One US heart expert agreed that the finding is a surprise, but noted that many people suffer from pulmonary hypertension, so more study is needed.

“Pulmonary hypertension is defined as increased blood pressure in the lungs,” said Dr Satjit Bhusri, a cardiologist at Lenox Hill Hospital in New York City. “This high pressure can be due to an abnormality within the lungs or as a consequence of long-term high pressures from the heart – such as a structural problem with a heart valve – that are transmitted to the lungs.”

Surgery can correct the valvular issue, he said, and while “the high pressures in the lungs can get better, they may also remain elevated.”

Bhusri noted that in prior studies, Viagra had shown promise in treating this lingering pulmonary high blood pressure.
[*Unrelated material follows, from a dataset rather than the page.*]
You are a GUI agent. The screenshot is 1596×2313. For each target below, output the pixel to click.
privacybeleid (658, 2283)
Viagra is a powerful drug that works by widening the blood vessels, and it can have a strong effect on blood flow.

Bermejo said Viagra is often used “off-label” to help treat pulmonary hypertension, even though it’s not approved for such use.
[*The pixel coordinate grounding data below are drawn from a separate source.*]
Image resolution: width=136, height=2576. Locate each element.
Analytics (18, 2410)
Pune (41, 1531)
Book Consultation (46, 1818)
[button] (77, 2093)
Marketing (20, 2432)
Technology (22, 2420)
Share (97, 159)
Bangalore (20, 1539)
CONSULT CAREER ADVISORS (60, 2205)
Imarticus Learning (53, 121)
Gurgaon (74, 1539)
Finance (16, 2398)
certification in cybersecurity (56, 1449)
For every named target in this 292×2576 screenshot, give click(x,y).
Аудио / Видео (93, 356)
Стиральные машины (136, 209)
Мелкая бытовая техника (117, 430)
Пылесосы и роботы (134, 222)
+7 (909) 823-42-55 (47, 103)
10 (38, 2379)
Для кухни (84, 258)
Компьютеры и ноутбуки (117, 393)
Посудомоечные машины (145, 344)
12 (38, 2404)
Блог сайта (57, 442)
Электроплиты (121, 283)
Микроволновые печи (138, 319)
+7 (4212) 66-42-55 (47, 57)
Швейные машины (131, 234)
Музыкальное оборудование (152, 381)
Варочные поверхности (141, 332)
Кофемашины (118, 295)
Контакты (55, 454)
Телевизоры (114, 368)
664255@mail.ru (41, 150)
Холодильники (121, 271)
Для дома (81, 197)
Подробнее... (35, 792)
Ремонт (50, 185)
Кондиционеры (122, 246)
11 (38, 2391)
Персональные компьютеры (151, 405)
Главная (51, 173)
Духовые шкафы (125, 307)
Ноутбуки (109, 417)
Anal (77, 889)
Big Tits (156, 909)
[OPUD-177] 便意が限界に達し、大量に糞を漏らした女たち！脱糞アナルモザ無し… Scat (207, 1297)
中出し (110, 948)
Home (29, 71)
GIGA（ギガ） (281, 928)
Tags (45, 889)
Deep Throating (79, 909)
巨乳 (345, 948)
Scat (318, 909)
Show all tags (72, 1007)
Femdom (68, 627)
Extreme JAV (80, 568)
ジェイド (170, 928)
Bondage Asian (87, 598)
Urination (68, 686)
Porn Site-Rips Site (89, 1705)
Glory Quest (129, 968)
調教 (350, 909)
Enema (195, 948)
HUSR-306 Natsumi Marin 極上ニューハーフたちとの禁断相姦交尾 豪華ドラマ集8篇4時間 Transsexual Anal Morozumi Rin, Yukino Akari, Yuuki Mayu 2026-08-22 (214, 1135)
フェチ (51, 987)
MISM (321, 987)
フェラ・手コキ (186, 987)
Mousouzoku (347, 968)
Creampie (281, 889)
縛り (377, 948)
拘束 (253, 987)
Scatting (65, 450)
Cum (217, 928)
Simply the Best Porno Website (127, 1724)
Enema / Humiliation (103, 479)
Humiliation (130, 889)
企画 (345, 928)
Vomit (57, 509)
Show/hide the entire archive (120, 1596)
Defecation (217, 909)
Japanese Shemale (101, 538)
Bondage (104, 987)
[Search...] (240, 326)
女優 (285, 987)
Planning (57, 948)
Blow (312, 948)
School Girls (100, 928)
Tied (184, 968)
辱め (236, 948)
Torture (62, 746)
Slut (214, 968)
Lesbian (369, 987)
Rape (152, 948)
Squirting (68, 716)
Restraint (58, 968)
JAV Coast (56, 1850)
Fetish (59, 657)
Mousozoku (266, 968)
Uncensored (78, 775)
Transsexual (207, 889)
But does the drug actually help? To help answer that question, Bermejo’s team tracked the effectiveness of Viagra in a clinical trial involving 200 patients treated in 17 different hospitals.

Viagra patients worse off

Each of the patients randomly received 40 milligrams of Viagra three times daily or a placebo for a period of six months. Neither the patients nor the researchers knew which patients received the drug.

Over the course of the study, the researchers tracked deaths, hospital admissions for heart failure, tolerance for physical activity and reports of well-being among the participants.

The result: Patients treated with Viagra actually fared worse than those taking the placebo, the Spanish team reported. By six months, 33% of the Viagra patients were worse off than when the study began, compared to 15% of those in the placebo group.

“Compared to patients taking placebo, the chance for worse clinical outcomes … was more than twice as high in those taking sildenafil,” Bermejo noted.

profound negative effects

And the negative effects appeared to affect nearly everyone. “We were unable to identify any particular subset of patients who could potentially benefit from sildenafil,” he said.

For example, patients treated with Viagra had more severe heart symptoms and earlier and more frequent hospital admissions due to heart failure, the researchers said. In fact, these patients had double the risk of needing admission to a hospital than those in the placebo group.

For his part, Bhusri said he was surprised by the finding since, to his knowledge, “there is no physiologic reason to expect such” outcomes from using Viagra in this way.

For that reason, he said, “there needs to be further studies to answer the why and how before we change our approach to patients with elevated lung pressures.”

Dr Puneet Gandotra directs the cardiac catheterization lab at Northwell Health’s Southside Hospital in Bay Shore, New York. He said that while the exact cause of worsening patient outcomes isn’t clear, it’s possible that Viagra interacted in a negative way with other medications the patients were taking.

Experts note that findings presented at medical meetings should be considered preliminary until published in a peer-reviewed medical journal.

Not all bad news

While the above research does show the negative effects of Viagra, it’s important to realise that there are benefits. For example, a recent study showed that Viagra may reduce type 2 diabetes. If you are unsure whether you should be using Viagra or not, discuss this with your doctor.